The new report from Station 9 offers a comprehensive analysis of the complexities underlying the reliance on open source software, and reveals how traditional methods of vulnerability remediation require far greater examination.

The problem isn’t necessarily the widespread use of existing open source code in new applications; it is that only a small sampling of these software dependencies are actually selected by the developers involved. The rest are “transitive” or indirect dependencies automatically pulled into the codebase. This sets the stage for significant vulnerabilities, potential and identifiable, affecting both the worlds of security and development in equal measure.

Among other findings, the report reveals:

• The vast majority of all vulnerabilities, 95%, are indeed found in transitive dependencies, making it very difficult for developers to assess the true impact of these issues, or whether they’re even reachable.
• A comparison between the two most popular community initiatives to identify critical projects–Census II and OpenSSF Criticality Scores–reveals that determining criticality is far from simple.
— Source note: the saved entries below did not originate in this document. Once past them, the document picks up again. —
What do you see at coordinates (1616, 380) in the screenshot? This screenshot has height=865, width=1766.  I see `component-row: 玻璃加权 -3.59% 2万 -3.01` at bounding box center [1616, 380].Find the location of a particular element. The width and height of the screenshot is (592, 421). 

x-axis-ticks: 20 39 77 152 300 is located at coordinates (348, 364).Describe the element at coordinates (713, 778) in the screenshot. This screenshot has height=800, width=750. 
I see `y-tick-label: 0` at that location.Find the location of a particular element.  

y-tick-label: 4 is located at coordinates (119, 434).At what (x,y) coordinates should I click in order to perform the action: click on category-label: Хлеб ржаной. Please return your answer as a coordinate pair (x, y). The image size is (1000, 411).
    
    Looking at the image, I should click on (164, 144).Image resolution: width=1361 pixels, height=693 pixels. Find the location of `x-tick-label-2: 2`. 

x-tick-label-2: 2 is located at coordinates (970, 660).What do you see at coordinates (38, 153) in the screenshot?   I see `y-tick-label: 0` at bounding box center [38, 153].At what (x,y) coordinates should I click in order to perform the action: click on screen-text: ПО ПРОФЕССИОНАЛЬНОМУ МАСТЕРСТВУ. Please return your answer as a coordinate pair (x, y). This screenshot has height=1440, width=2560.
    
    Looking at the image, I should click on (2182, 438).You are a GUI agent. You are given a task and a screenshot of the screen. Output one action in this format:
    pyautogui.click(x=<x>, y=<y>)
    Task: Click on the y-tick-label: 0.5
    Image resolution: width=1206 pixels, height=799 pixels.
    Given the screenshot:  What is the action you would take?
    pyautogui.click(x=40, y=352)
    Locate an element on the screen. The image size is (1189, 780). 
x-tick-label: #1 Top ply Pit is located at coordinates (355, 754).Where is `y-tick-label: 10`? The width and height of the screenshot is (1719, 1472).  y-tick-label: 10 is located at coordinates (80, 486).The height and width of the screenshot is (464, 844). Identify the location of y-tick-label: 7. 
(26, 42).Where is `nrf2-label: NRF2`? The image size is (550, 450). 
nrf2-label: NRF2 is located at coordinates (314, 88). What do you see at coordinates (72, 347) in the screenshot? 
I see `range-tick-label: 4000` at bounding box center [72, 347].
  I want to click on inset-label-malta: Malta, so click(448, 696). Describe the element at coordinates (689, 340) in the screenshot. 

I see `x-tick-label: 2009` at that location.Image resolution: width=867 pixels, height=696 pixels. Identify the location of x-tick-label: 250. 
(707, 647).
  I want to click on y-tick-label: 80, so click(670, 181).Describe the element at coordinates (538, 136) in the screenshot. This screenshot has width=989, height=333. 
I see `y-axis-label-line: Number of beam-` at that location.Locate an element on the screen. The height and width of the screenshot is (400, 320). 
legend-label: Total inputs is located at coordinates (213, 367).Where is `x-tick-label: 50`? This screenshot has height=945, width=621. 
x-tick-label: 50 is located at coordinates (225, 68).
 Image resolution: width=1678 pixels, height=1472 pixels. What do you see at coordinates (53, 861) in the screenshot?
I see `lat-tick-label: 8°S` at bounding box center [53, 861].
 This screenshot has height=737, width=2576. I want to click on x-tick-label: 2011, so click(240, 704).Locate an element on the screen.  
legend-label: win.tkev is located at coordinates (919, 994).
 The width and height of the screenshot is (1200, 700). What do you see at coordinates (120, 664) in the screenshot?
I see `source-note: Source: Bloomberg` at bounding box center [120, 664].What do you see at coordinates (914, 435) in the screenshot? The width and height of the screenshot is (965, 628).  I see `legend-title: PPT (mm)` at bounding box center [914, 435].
In fact, 75% of the packages in Census II have a Criticality Score of less than 0.64; organizations have to decide for themselves which open source projects are critical.
• Dependency confusion has been a major benefit to the bad guys in recent supply chain attacks, while the risk indicators covered in widely used initiatives typically can’t flag these attacks.
• Trouble ahead – 50% of the most used Census II packages didn’t have a release in 2022, and 30% had their latest release before 2018 – these can cause serious security and operational issues in the future.
• New does not mean secure – When upgrading to the latest version of a package, there’s still a 32% chance it will have known vulnerabilities.
• Reachability is the most important criteria when prioritizing; doing it on the basis of security metrics alone (such as CVSS scores) or ignoring vulnerabilities in test dependencies only reduces the likelihood of a vulnerability by 20%.

Dedicated to identifying vulnerabilities in the software supply chain and identifying potential solutions, Station 9 includes Georgios Gousios, who oversees software analysis, and Henrik Plate, who leads security research.